Task brief
Rewrite all of the rows below as a JSON list of strings, one string per line, with blank lines and the pictures left out.

Information given
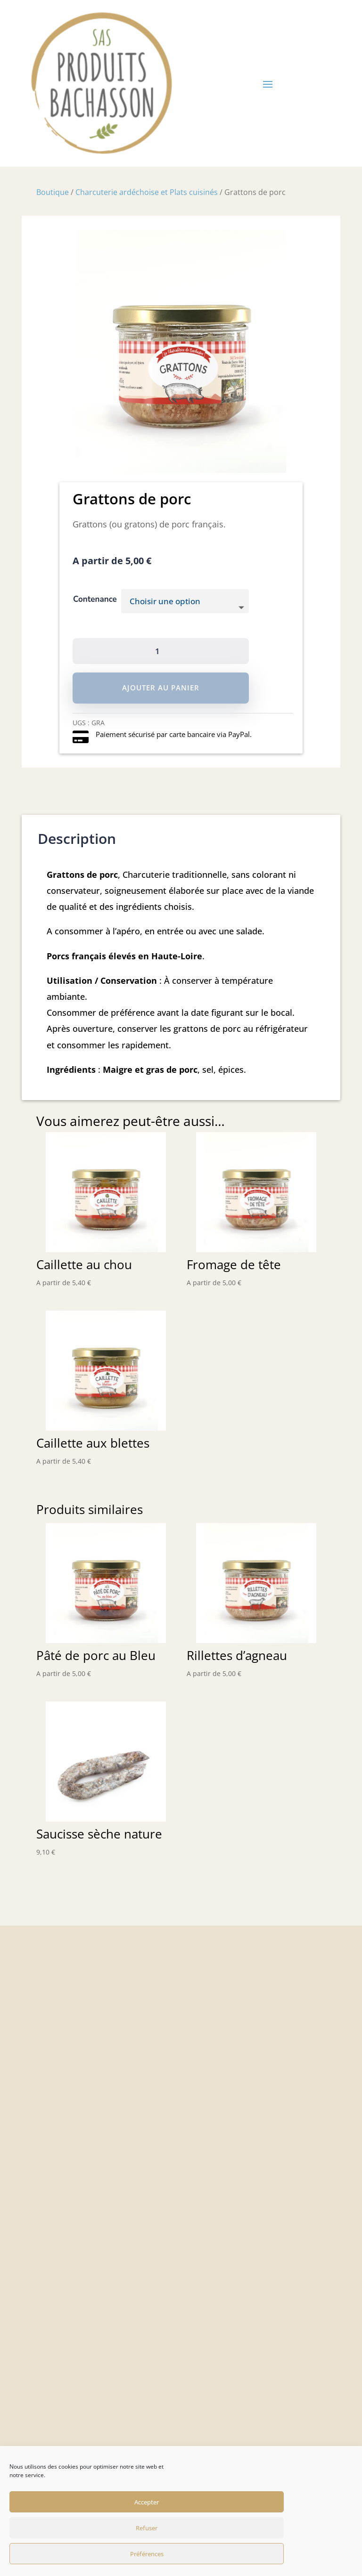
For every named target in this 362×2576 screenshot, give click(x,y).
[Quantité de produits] (161, 651)
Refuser (146, 2528)
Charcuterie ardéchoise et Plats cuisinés (146, 192)
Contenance (95, 599)
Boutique (52, 192)
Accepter (146, 2502)
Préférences (147, 2554)
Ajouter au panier (160, 687)
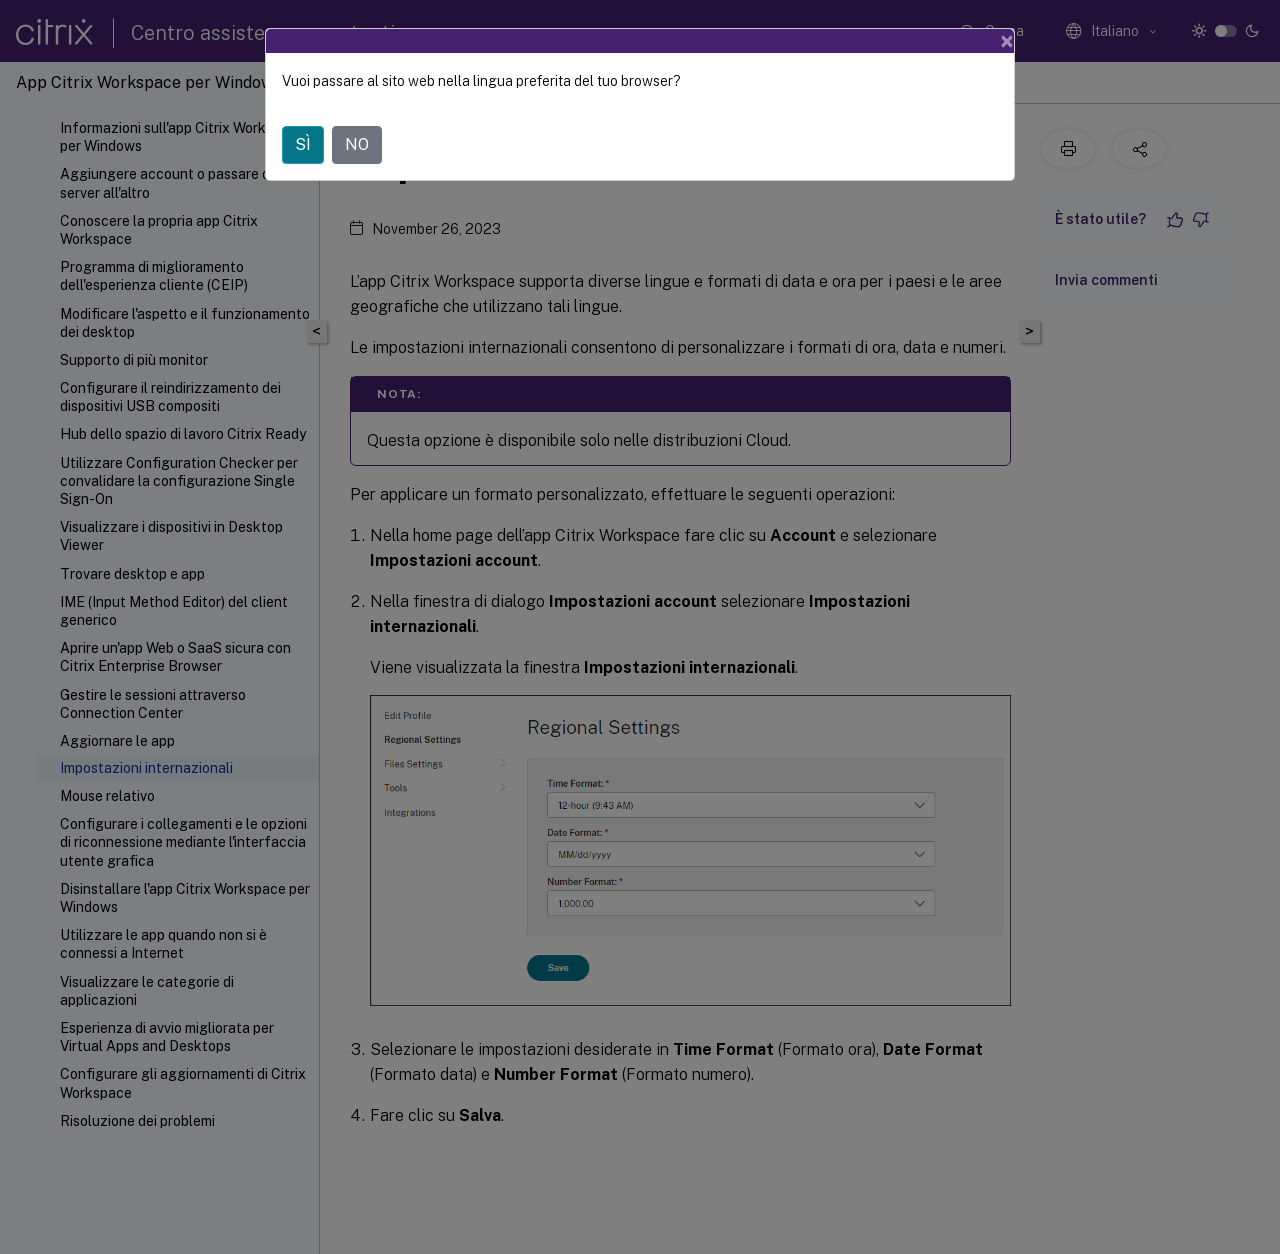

Answer
[
  "For every named target in this 362×2576 screenshot, give click(x,y).",
  "[Quantité de produits] (161, 651)",
  "Refuser (146, 2528)",
  "Charcuterie ardéchoise et Plats cuisinés (146, 192)",
  "Contenance (95, 599)",
  "Boutique (52, 192)",
  "Accepter (146, 2502)",
  "Préférences (147, 2554)",
  "Ajouter au panier (160, 687)"
]